Дверь в комнату брата приоткрыта. Ему семь лет, и он боится оставаться один. Я в его возрасте об этом уже мечтала. Вхожу внутрь. Хоуп мечется в своих шёлковых простынях. Да, родители дошли и до такого: заставлять ребёнка спать на шёлке. Наклонившись, освобождаю его от перекрученного белья. Хоуп весь в поту. Вытираю ему лицо. Он открывает глаза, как зомби.
– Кто тут?
– Пух, это я. Большой злой волк, который пришёл тебя съесть.
Пух – так я его переименовала.
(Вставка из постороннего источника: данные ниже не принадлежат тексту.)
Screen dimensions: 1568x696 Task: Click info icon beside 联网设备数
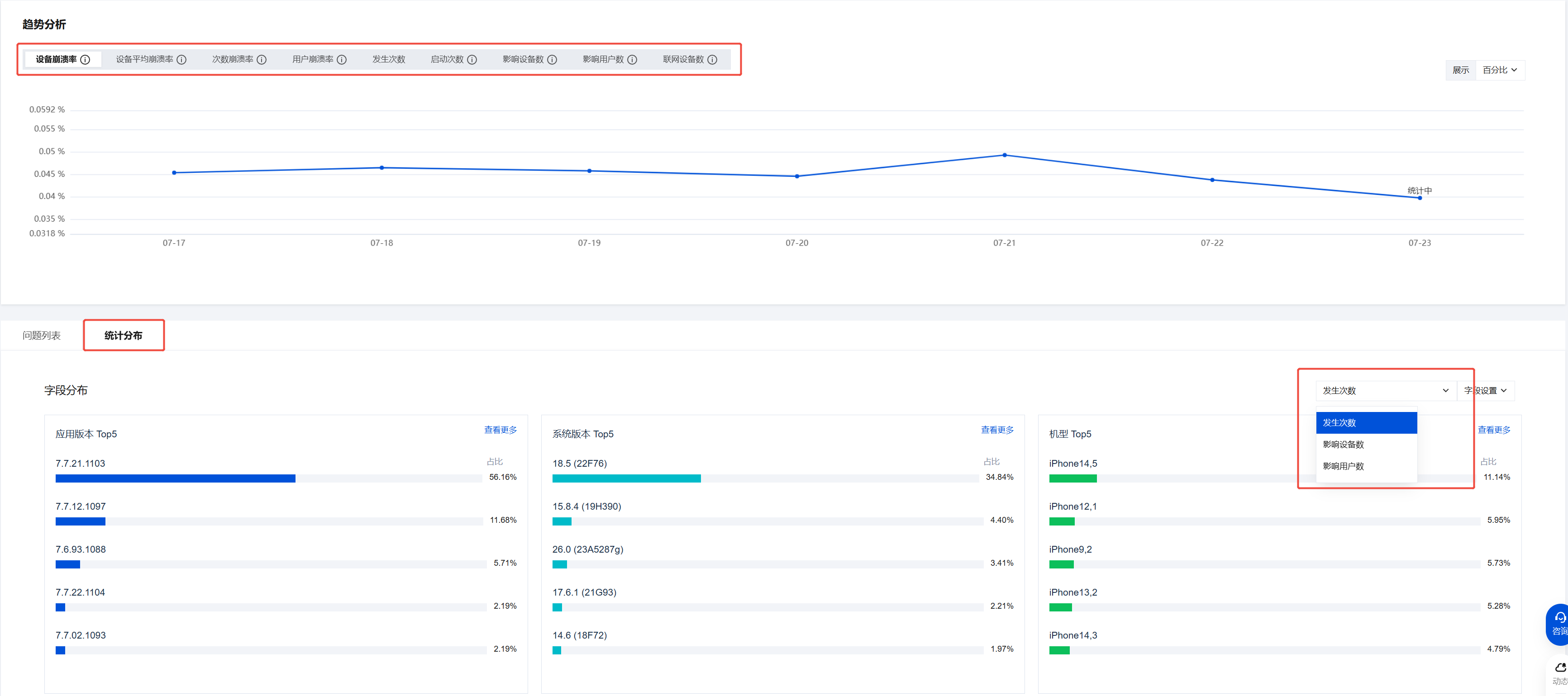(x=712, y=60)
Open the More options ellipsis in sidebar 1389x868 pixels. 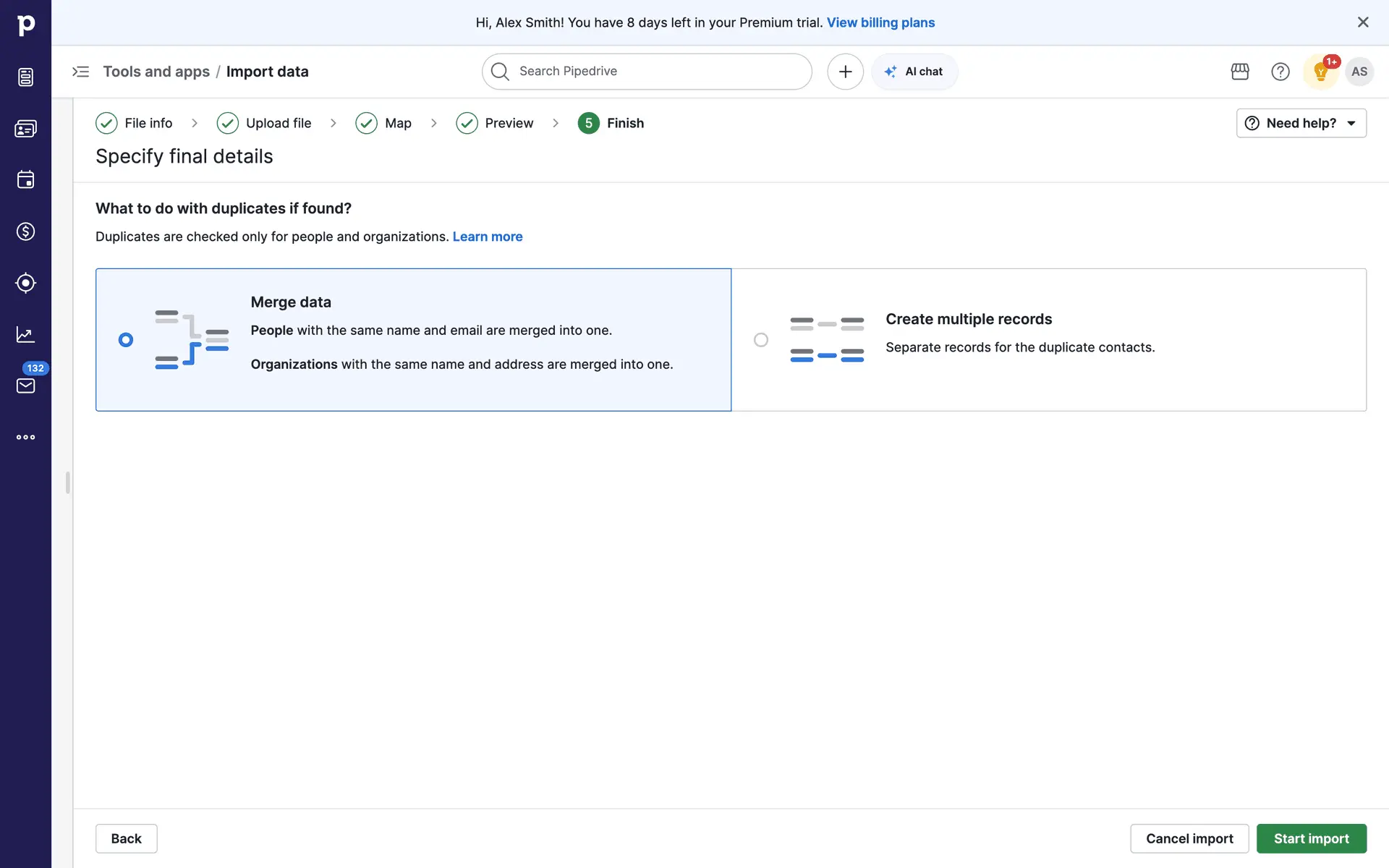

В честь его любимого плюшевого медвежонка.
– Не на-а-а-адо-о-о…
Я изображаю волка вовсе не для того, чтобы напугать Пуха. Скорее, так, в отместку за все его вредности. В любом случае он отлично знает, что меня нечего бояться. Я никогда его не обижу, даже если он сильно постарается. Однако Пух всё равно остерегается меня. И не нападает открыто, а выжидает момент, чтобы напасть из-за угла.
Он отпихивает меня и недовольно ворчит. Даже среди ночи он ворчит.
– Тебе приснился кошмар, Пух. Ты кричал.
– Правда?
Он смотрит в окно.
– Ещё ночь?
Я киваю. Пух поворачивается ко мне.
– Я скажу папе, что ты вернулась поздно.
Ему, как и мне, отлично известно, что отцу абсолютно наплевать.
– И маме тоже. Нажалуюсь, что ты мешала мне спать. Уходи из моей комнаты!
– Маленький гадёныш, – шепчу я. – В следующий раз оставлю тебя задыхаться в твоей кровати.
Пух не отвечает. Он прижимает к себе мою руку, закрывает глаза и мгновенно засыпает. Я мягко высвобождаюсь. И укрываю его худенькие плечи шёлковой простынёй. Я не позволю им превратить тебя в испорченное дитя Центра, я не имею права. Я глажу его влажный лоб и быстро, почти не касаясь, целую спутанные светлые кудри.